Difficult to Classify
Performances by the
Ethos Percussion Group -
'... performing excellence ...'
Many modern compositions are difficult to classify. Today's international travel and ubiquitous Internet have exposed composers to a greater diversity of musical styles and techniques than ever before. That's great for composers, and sometimes listeners, but it does make it harder for us ink-stained wretches (pardon the anachronism) to give readers an idea of whether or not they will be interested in a new release.
The Ethos Percussion Group is a case-in-point. Jazz? African? Latin? Classical? Yes to all. I don't know how much of Break It Down, for example, is written out rather than improvised, but it could pass for a jazz-percussion jam-session. Well, maybe except for the gankoqui, kaganu and klobotodzi -- instruments not often used by Buddy Rich, or even Keith Moon. This excerpt, from the first of the four commissioned works on the program, demonstrates a jazz influence.

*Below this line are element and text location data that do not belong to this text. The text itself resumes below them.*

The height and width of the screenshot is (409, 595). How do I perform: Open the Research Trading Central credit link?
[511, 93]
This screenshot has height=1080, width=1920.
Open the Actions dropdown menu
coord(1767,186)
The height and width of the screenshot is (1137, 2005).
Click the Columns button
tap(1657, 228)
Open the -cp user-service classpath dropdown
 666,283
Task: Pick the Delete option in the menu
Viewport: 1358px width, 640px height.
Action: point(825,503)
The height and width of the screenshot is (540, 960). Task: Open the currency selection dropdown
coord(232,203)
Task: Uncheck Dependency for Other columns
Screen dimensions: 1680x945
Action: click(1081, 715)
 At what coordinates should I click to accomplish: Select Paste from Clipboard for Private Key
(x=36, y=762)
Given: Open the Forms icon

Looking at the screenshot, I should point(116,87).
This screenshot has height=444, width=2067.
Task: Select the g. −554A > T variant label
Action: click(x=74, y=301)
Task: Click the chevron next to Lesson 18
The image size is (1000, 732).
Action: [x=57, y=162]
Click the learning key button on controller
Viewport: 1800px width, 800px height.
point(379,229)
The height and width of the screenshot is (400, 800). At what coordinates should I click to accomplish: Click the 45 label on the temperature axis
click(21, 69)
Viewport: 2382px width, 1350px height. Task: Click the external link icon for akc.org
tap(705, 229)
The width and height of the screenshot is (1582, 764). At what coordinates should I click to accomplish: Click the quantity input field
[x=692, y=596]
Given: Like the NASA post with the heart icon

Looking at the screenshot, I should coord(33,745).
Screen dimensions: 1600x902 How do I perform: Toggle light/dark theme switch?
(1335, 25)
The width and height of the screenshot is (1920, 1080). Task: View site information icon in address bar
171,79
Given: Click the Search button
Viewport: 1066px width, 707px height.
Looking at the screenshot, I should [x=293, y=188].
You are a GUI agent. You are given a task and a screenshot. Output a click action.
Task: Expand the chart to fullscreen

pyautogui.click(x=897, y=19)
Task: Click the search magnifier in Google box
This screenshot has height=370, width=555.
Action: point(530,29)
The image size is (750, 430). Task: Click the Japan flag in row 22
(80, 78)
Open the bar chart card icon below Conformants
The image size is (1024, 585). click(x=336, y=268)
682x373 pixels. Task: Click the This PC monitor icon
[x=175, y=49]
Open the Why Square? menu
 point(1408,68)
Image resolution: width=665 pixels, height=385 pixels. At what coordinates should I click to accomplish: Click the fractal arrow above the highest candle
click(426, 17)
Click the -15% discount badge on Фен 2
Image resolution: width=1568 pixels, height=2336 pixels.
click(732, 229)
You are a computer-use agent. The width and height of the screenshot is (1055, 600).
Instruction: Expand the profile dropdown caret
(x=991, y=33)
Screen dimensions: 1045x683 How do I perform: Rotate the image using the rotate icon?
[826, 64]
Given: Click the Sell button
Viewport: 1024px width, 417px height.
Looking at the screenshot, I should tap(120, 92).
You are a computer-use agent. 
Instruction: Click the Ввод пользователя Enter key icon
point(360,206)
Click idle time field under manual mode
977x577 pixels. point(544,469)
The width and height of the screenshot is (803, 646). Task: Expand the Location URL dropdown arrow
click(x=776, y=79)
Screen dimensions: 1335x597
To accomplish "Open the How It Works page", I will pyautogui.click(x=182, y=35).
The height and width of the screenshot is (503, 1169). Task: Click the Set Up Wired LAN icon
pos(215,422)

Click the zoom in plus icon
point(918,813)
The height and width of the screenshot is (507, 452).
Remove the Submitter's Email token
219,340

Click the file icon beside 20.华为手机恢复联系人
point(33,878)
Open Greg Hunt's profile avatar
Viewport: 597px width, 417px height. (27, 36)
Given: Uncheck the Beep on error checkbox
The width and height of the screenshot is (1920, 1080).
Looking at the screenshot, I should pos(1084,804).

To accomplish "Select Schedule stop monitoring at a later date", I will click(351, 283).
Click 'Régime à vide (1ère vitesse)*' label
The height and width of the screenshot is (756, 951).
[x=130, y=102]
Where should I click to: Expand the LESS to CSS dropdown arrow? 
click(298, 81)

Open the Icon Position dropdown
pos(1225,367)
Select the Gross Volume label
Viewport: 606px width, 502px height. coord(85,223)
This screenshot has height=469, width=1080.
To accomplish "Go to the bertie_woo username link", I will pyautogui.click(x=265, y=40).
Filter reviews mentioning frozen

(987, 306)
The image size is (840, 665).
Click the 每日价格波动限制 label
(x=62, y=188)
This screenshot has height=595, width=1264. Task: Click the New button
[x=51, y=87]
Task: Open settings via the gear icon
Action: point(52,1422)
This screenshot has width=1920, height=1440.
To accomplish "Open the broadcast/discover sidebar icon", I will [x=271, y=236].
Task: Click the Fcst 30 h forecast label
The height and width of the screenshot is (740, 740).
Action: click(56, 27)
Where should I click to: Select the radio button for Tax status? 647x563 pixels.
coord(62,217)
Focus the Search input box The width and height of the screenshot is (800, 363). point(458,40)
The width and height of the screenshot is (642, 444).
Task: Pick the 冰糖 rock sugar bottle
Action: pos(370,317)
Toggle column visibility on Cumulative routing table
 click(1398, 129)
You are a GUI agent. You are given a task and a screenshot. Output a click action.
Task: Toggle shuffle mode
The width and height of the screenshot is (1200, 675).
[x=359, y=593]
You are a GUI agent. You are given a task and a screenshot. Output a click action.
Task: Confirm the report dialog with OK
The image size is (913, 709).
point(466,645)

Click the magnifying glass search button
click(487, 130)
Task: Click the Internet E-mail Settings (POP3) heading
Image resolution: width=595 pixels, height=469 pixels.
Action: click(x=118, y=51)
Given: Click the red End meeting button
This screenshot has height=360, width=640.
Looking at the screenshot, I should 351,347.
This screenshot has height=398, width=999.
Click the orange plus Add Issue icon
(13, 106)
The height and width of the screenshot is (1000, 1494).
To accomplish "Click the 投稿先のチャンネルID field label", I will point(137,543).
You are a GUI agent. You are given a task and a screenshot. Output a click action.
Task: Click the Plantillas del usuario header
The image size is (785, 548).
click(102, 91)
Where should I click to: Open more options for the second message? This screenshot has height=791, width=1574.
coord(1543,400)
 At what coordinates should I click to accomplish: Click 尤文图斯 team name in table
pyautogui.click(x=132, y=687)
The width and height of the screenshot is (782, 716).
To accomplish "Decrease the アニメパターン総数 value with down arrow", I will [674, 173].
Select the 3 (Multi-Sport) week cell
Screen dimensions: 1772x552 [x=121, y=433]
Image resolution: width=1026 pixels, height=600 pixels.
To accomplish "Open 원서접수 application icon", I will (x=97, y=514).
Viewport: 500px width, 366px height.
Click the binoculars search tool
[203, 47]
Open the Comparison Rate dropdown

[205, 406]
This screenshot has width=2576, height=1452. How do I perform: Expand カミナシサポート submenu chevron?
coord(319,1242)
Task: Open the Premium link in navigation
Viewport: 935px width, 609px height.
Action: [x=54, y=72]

Listen -- Robert Levin: Break It Down
(track 1, 5:28-6:35) © 2008 Ethos Percussion Group Inc
The title of the piece refers to the way the four percussionists break apart a drum set, each using a different component. A persistent three-note rhythm, played first on a drum, can be heard as the pattern of the title.
African rhythms appear throughout the recording, here for instance.
Listen -- Susie Ibarra: These Trees That Speak
(track 2, 1:30-2:38) © 2008 Ethos Percussion Group Inc
The marimba is prominent in the piece and is assigned some of the few conventional melodic fragments on the album.
Latin has center stage on The Guiros Talk. The Guiro is a South American instrument made from a gourd and played by tapping it or running a wooden stick along a serrated edge.
Listen -- Dafnis Prieto: The Guiros Talk
(track 3, 1:34-2:46) © 2008 Ethos Percussion Group Inc
Rhythms reach a peak of drive and complexity here.
Listen -- Dafnis Prieto: Claveteando (The Guiros Talk)
(track 4, 7:09-8:35) © 2008 Ethos Percussion Group Inc
The last work on the program is closest to more conventional contemporary classical music, though the instrumentation is far from that. A toy glockenspiel, a snare drum and cappuccino frothers(!) are used to generate unusual percussive sounds, often hinting at electronics.
Listen -- John Hollenbeck: Ziggurat (Interior)
(track 5, 10:26-11:43) © 2008 Ethos Percussion Group Inc
The inventive Ethos Percussion Group has been together for about twenty years. Although near total emphasis on rhythms and percussive timbres limits their audience, they reward attention with performing excellence, precision, exotic variety and clever interplay.